- What this exercise asks
[1] Print the part of the article on resuming jury trials from "The man accused" to "of pandemic restrictions.".
[2] Answer these from the article on resuming jury trials:
(a) In what month and year were jury trials originally delayed?
(b) On what date is Rayshaun Moore's trial set to begin?
(c) How many rooms at the Penobscot Judicial Center will his jury trial use?

- Page text
┌────────

A courtroom at the Penobscot Judicial Center on June 10, 2020. Credit: Natalie Williams / BDN

The man accused of stabbing a Bangor resident to death in a nightclub parking lot more than a year ago is one of a handful of defendants who will be tried this month when criminal jury trials resume in Penobscot, Waldo and Cumberland counties.

But the resumption of a few jury trials in three counties is not expected to make much of a dent in the staggering backlog of criminal cases pending throughout the state.

Jury trials were suspended for a second time last fall when COVID-19 infection rates began rising again. They originally were delayed in March 2020 when the court curtailed all but emergency matters because of pandemic restrictions.

The trials set for April could be delayed again if the number of people infected increases dramatically in the counties where they are scheduled, according to Justice Robert Mullen, chief judge of Maine’s superior courts.

Rayshaun Moore, 35, is charged with murder in the death of Demetrius Snow, 25, of Bangor, who died of stab wounds early on the morning of Feb. 1, 2020.

Moore, whose trial is set to begin April 26, has denied slaying Snow.

His jury trial will require the use of three rooms at the Penobscot Judicial Center to ensure social distancing. The largest courtroom will be set aside for prosecutors, defense lawyers and jurors; jury deliberations will take place in another courtroom; and family, friends and members of the public will be able to watch proceedings remotely from a conference room.

Jury trials in Belfast and Portland will be set up in a similar fashion but which cases will be tried in those courthouses had not been decided as of Friday.

└────────

- Data for review
┌────────

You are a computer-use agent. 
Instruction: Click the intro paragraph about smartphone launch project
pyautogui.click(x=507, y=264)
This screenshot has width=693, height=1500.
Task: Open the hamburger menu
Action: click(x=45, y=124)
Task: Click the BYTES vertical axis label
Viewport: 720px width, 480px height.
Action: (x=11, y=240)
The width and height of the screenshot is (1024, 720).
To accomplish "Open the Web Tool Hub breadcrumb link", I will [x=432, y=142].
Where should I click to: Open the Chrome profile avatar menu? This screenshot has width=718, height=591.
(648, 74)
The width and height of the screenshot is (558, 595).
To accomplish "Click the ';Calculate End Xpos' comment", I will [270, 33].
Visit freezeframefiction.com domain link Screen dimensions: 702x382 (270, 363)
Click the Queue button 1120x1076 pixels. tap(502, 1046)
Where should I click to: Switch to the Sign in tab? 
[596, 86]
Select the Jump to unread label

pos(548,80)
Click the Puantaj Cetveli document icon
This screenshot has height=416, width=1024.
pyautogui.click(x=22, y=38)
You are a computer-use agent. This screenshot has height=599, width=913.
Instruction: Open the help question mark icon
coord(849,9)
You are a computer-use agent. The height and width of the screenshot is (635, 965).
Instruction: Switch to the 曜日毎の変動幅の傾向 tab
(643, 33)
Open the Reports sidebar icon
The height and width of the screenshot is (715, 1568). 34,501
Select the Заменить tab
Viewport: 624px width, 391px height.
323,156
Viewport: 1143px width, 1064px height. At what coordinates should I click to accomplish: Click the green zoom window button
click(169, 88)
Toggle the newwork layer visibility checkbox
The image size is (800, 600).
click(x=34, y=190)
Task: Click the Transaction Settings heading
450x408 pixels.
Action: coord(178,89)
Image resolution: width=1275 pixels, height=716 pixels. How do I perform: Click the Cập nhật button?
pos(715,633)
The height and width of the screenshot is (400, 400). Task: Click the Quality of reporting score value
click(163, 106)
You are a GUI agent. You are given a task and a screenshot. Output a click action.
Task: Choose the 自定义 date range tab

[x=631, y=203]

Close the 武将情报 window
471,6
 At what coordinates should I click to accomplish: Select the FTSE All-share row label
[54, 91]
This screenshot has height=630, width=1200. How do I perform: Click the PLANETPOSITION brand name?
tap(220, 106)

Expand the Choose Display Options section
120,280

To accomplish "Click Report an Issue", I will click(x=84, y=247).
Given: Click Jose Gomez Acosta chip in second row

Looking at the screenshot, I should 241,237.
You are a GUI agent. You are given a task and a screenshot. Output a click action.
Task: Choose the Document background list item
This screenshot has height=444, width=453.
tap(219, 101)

└────────

- Task answers
[1]
The man accused of stabbing a Bangor resident to death in a nightclub parking lot more than a year ago is one of a handful of defendants who will be tried this month when criminal jury trials resume in Penobscot, Waldo and Cumberland counties.

But the resumption of a few jury trials in three counties is not expected to make much of a dent in the staggering backlog of criminal cases pending throughout the state.

Jury trials were suspended for a second time last fall when COVID-19 infection rates began rising again. They originally were delayed in March 2020 when the court curtailed all but emergency matters because of pandemic restrictions.

[2]
(a) March 2020
(b) April 26
(c) Three